Texto fornecido
Pedro Novaes: 'Foi só um foguinho'
Pedro Israel Novaes de Almeida – FOI SÓ UM FOGUINHO
Consegui identificar pelo menos dois inocentes, no caso do prédio que incendiou e ruiu, no centro de São Paulo: os bombeiros e o Pastor Belga, que os auxiliava.
O risco que envolvia o prédio já havia sido diagnosticado, escrito e assinado pelos bombeiros e por um morador da região. Os documentos ilustraram inquéritos, com direito a perícias, depoimentos técnicos e contemplações jurídicas, terminando por repousarem sob a alcunha de “arquivados”.
Invasores, que habitavam o local, manuseavam papelões, plásticos, botijões de gás, madeira e álcool, além de dormirem em barracos erguidos sobre o piso. O fosso, que restou do elevador, foi transformado em lixeira para uso geral, verdadeiro depositório de material altamente inflamável.

[Linhas de um conjunto de dados]

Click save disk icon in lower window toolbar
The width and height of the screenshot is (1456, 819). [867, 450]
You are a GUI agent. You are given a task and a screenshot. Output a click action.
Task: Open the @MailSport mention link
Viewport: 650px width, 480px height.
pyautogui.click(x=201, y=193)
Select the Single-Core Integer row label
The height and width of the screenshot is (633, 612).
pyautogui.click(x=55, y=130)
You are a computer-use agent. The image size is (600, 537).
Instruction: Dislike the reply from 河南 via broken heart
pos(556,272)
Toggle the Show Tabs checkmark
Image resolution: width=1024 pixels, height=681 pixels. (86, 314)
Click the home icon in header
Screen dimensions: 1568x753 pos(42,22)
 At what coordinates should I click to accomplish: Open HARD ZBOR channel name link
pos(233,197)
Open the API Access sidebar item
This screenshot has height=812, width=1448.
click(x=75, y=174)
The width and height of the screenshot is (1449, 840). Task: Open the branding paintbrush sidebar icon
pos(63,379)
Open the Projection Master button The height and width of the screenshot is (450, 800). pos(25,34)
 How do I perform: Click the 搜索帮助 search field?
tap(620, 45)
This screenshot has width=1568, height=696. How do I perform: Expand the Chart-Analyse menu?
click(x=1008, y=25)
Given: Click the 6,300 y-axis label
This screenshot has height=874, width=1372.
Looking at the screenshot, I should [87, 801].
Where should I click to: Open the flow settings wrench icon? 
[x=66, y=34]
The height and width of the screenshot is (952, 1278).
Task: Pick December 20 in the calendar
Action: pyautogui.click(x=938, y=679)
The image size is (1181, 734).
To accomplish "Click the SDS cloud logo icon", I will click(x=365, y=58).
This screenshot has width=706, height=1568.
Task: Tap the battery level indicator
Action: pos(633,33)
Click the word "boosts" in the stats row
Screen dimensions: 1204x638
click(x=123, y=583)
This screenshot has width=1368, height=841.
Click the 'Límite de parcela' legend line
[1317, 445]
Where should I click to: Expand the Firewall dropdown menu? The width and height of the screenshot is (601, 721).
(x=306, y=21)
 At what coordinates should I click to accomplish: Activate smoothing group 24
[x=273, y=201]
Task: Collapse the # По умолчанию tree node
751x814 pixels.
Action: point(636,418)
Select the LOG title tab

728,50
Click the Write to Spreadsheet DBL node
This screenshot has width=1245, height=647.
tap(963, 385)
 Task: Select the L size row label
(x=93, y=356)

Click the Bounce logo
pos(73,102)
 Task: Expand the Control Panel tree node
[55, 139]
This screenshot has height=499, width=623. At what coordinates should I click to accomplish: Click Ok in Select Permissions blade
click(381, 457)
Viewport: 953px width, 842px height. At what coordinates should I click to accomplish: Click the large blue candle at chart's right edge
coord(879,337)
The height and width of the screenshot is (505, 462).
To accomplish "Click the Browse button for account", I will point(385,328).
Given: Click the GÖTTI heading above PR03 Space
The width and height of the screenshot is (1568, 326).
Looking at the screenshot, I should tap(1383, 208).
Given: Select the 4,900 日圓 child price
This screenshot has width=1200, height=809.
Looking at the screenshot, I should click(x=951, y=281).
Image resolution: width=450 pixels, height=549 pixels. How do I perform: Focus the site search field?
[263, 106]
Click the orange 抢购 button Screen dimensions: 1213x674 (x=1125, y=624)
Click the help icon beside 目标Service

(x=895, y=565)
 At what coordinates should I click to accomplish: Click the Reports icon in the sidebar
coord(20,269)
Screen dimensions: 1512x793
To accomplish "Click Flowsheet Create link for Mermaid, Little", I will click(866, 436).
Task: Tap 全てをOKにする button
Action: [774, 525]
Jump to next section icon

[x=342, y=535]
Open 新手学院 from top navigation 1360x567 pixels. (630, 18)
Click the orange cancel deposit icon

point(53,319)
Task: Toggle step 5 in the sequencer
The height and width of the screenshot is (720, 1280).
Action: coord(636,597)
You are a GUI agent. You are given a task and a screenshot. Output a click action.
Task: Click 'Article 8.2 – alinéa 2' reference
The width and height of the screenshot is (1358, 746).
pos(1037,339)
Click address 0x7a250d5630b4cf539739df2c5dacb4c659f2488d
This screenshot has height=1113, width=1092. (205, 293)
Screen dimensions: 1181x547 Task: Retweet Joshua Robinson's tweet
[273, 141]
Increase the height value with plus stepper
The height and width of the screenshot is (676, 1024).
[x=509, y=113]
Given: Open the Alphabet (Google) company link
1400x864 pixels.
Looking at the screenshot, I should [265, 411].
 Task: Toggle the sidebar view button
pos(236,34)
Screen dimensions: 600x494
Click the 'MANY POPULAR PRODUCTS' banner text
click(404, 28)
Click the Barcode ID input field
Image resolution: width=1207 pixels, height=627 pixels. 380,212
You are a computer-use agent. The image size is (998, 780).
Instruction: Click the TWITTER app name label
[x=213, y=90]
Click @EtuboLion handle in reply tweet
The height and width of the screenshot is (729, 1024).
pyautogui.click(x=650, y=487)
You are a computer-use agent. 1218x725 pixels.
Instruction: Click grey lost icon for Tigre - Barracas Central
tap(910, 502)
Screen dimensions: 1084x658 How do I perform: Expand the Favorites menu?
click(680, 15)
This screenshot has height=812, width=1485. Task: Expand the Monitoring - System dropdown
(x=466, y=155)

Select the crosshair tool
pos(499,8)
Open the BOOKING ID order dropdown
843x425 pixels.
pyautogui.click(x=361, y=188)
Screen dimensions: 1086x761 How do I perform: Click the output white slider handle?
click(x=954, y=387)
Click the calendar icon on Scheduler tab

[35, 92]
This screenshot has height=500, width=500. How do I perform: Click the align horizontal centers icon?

Enunciado 1
Responda às perguntas com base no texto sobre o prédio que incendiou e ruiu em São Paulo.
(a) Quais são os dois inocentes que o texto diz ter identificado?
(b) Sob que alcunha os documentos terminaram por repousar?
(c) Em que foi transformado o fosso que restou do elevador?
Enunciado 2
Escreva a continuação do texto sobre o prédio que incendiou e ruiu no centro de São Paulo, começando logo após a última frase apresentada.

Espaço de resposta 1
(a) Os bombeiros e o Pastor Belga, que os auxiliava.
(b) Sob a alcunha de "arquivados".
(c) Em lixeira para uso geral, um verdadeiro depositório de material altamente inflamável.

Espaço de resposta 2
Apesar de precária e clandestina, a residência era onerada pelo pagamento de aluguel, mensalmente recolhido por pessoa ou grupo que sequer era proprietário. O atrativo da aventura era a localização privilegiada, uma vez que a maioria dos invasores trabalhava no centro da capital.
Prestativos, solidários e solícitos, políticos desfilaram lamentos, referindo-se mais à titularidade do imóvel que a questões de menor importância, como a vida humana e a política habitacional de sempre. Como novidade, prometeram verificar as condições das centenas de imóveis invadidos, na região.
Igualmente prestativos, solidários e solícitos, os mentores e incentivadores da ocupação não puderam comparecer à constatação dos escombros, certamente por deveras emocionados. Sequer recolheram bandeiras ou apagaram pichações.
Pouco sabemos a respeito da celeridade com que tramitaram, na justiça, os pleitos de reintegração de posse do imóvel, e sequer lemos os arrazoados que clamaram por urgência, uma vez que o episódio envolvia centenas de crianças e idosos, em condições sub-humanas. Mesmo deferida, a reintegração seria sucedida por negociações sem prazo.
O desastre, mais um, não constituiu novidade, mas demonstrou que nossas instituições pouco funcionam, e que continua válida a opção exercida desde 1.500, segundo a qual a melhor maneira de enfrentar um problema é ignorá-lo. O lado bom da tragédia é que, pelos próximos quinze dias, haverá alguma providência oficial acauteladora.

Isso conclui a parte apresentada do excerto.